Ольга говорит: вот если б акции проводила б пиар-служба ЮКОСа — всё было бы куда лучше. Быть может. Но они — не проводят. Потому что и впрямь они ничего и никогда не могут, не умеют проводить без денег. Это я говорю, зная людей из этой службы. Но дело не в этом — главное, что не проводят, и неважно, по каким причинам. Проводим действительно мы, без денег и за свои деньги.
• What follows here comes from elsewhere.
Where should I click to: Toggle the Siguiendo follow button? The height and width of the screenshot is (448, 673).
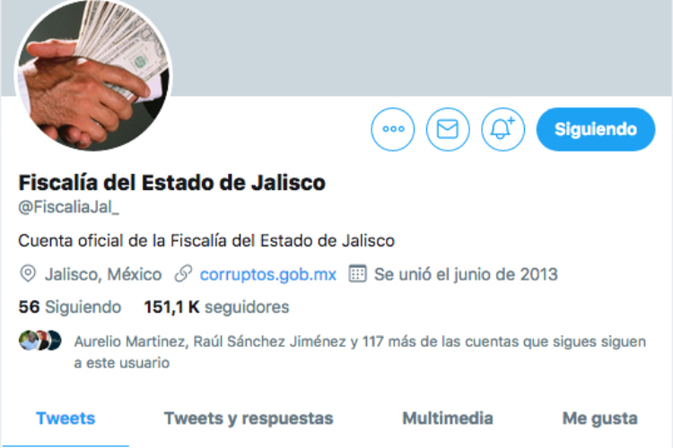click(x=595, y=129)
Вот когда подписываются обожаемые ВИПы — это хорошо. Аж жена писателя или режиссера бегает и собирает подписи. А мы — «примазываемся» и «пиаримся». Мне не очень нравятся эти темы, они для меня оскорбительны. Я не понимаю, почему когда подписи бегает и собирает вот эта конкретная чья-то жена, — это хорошо и милосердно, а когда их же бегает и собирает Сергей Давидис, социолог и юрист, — это он примазывается. И почему когда наши девушки, тоже чьи-то жены или не жены, после работы бегут в администрацию отдавать новые стопки собранных подписей, — это они пиарятся.
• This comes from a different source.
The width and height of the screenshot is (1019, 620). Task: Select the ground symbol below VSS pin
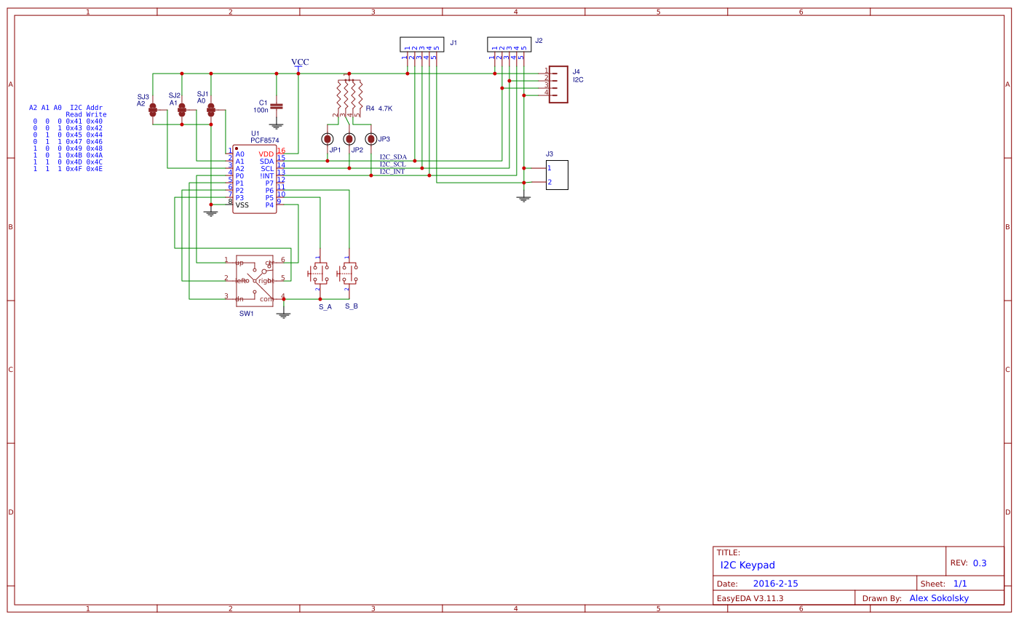coord(211,213)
Мне хотелось бы понять вот про этот самый гневно осуждаемый Ольгой PR, вовсю якобы делаемый правозащитниками — это что такое? Это, надо думать, когда к каждому сданному подписному листу я прикладываю ярлычок с надписью «вот эти подписи собрала для Светланы я, член Союза Писателей РФ, выпускница юрфака МГУ, выпускница литинститута такая-то, не забудьте рассказать об этом по телевизору»? Или так: «Союз солидарности с политзаключенными помогал собрать подписи под обращением творческой интеллигенции, без нас бы ничего не вышло, ооооо, супергерои, мы круче всех писателей»? В чем смысл обвинений в самопиаре? Ольга, я вынуждена в таком случае сказать: но вы пиаритесь больше, чем я или мы. Хотя бы потому, что я хорошо знаю вашу фамилию, она стоИт под статьей в газете, а вот мою вам придется поискать. Ну да, это мы таскаем подписи, надписываем конверты, отправляем поздравления на открытках, купленных на наши деньги, подаем заявки на акции, подбираем для акций музыку, следим, чтоб с трибуны не прозвучала глупость или резкость (и, кстати, просим соблюдать ваши же пожелания). И не орем своих фамилий с грузовика.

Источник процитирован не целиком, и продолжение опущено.